*DATASET RECORDS*.
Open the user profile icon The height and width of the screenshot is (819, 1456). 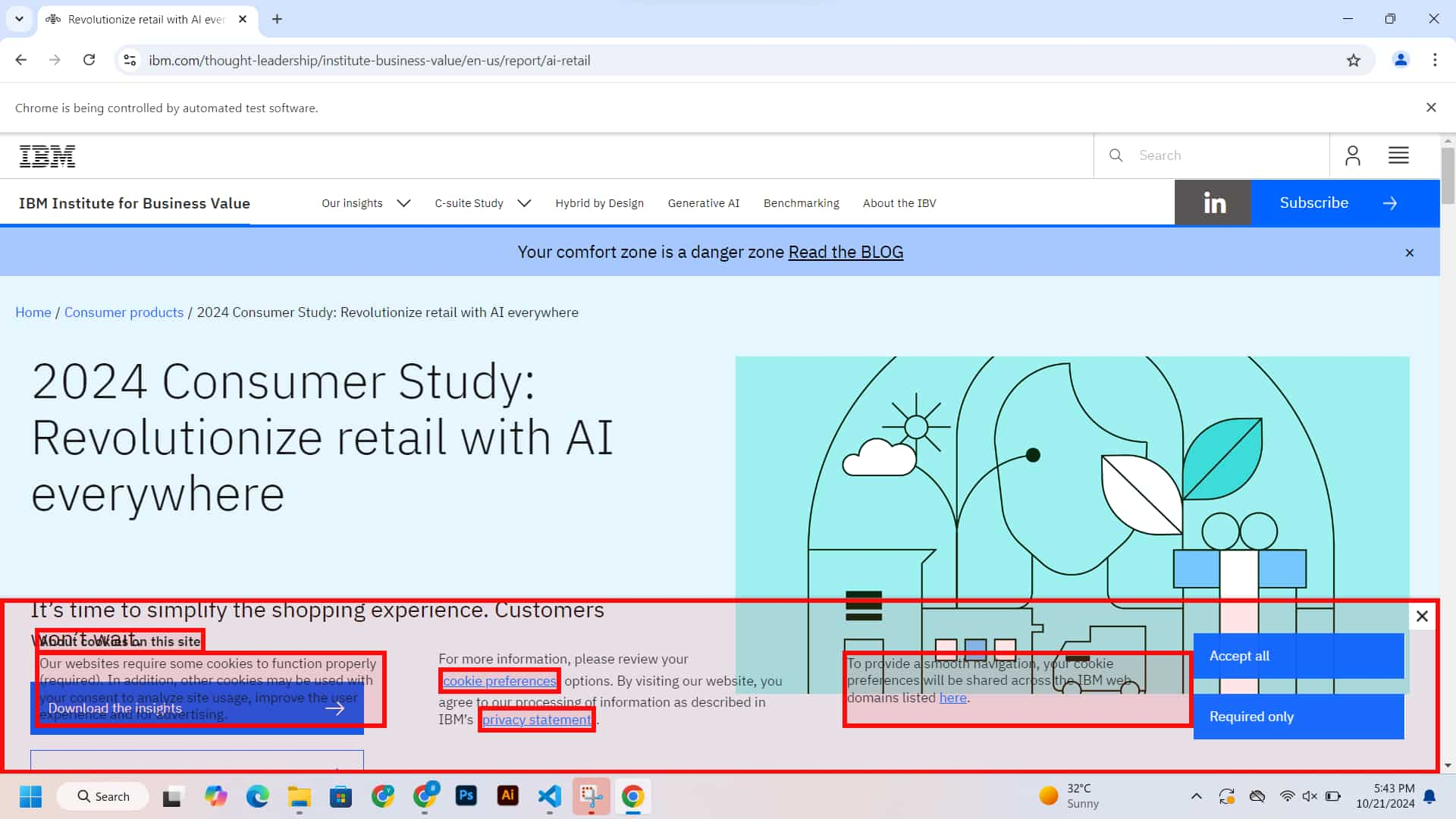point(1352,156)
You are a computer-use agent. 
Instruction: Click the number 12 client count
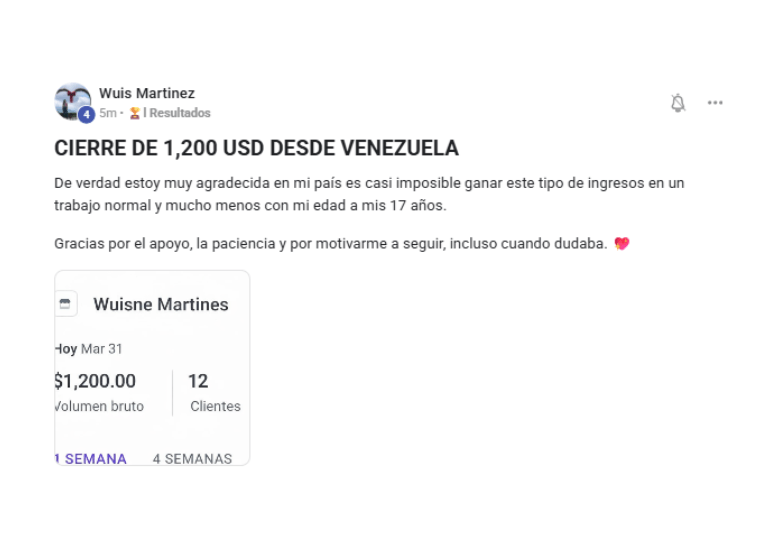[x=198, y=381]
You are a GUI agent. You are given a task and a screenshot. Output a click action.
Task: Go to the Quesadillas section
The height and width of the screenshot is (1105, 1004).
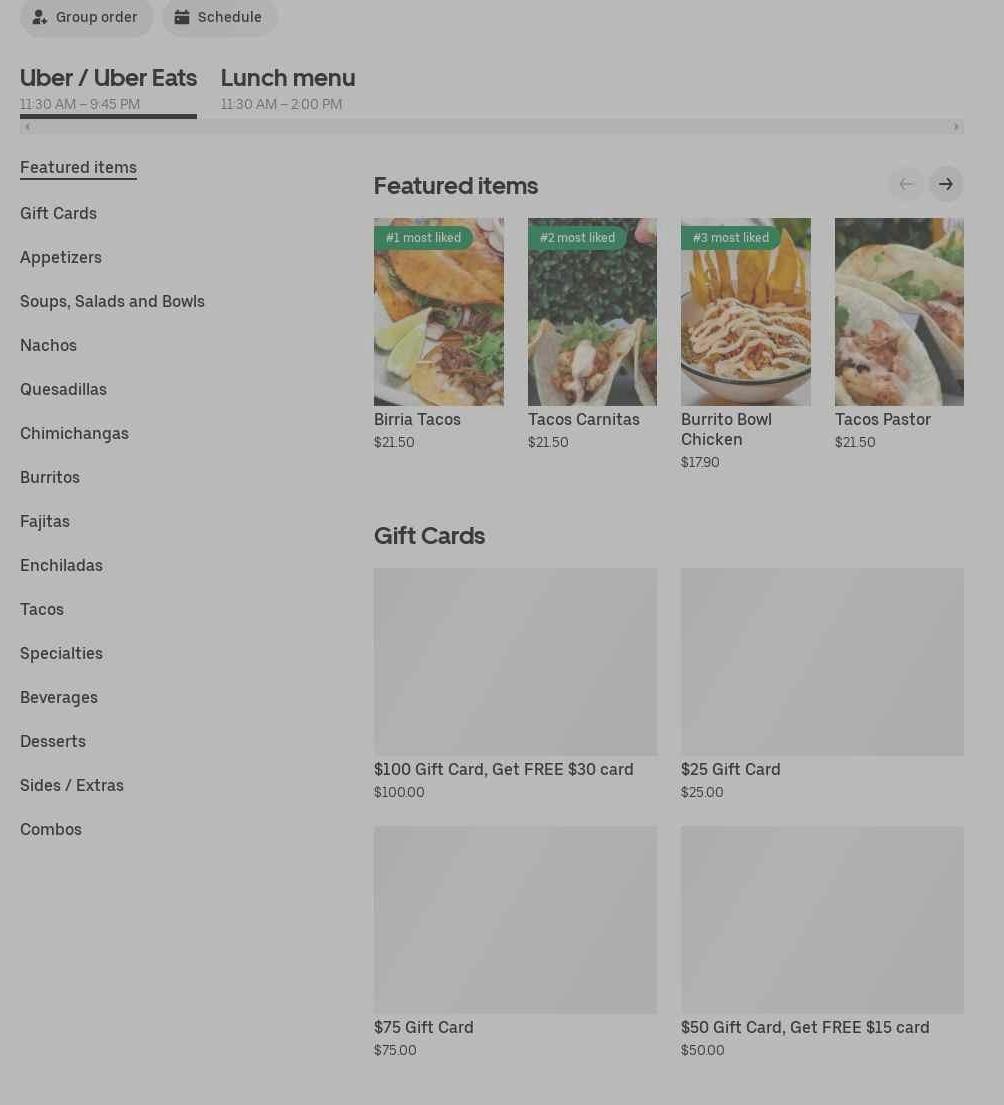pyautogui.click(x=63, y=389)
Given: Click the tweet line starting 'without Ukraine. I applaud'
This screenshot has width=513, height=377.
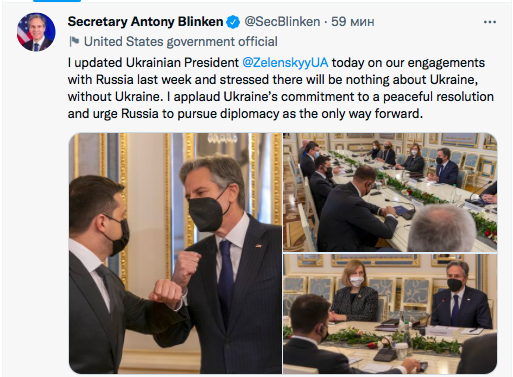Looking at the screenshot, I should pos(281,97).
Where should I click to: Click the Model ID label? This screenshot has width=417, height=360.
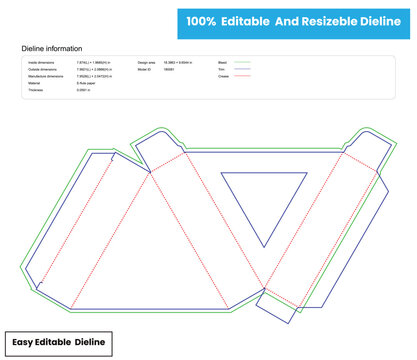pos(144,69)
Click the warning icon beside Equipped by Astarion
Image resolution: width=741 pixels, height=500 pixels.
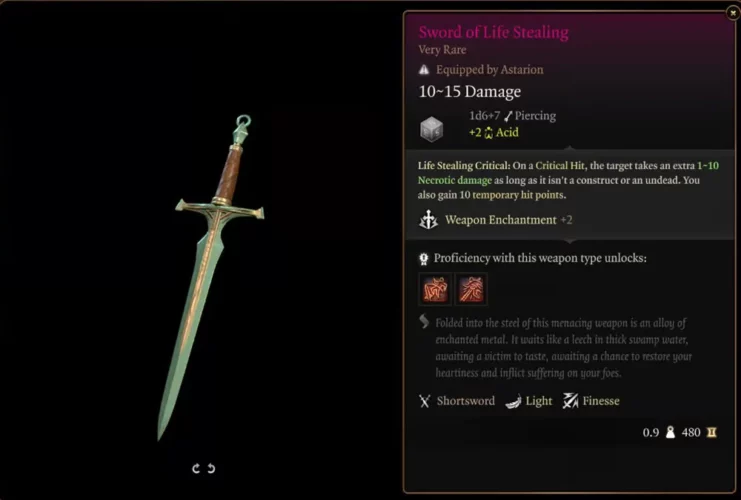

*WHAT THIS TASK INVOLVES*. Recast the records, from the line containing "You are a computer-use agent." through the line containing "pyautogui.click(x=63, y=389)", as a two-column CSV with the header instruction,action. Give one row per record, with its text and its answer each in a single quoted field, line breaks replaced by spaces, and the pictures left out.

*RIGHT ANSWER*.
instruction,action
"You are a computer-use agent. Instruction: Click the number 12 client count","[x=198, y=381]"
"You are a GUI agent. You are given a task and a screenshot. Output a click action. Task: Go to the Quesadillas section The height and width of the screenshot is (1105, 1004).","pyautogui.click(x=63, y=389)"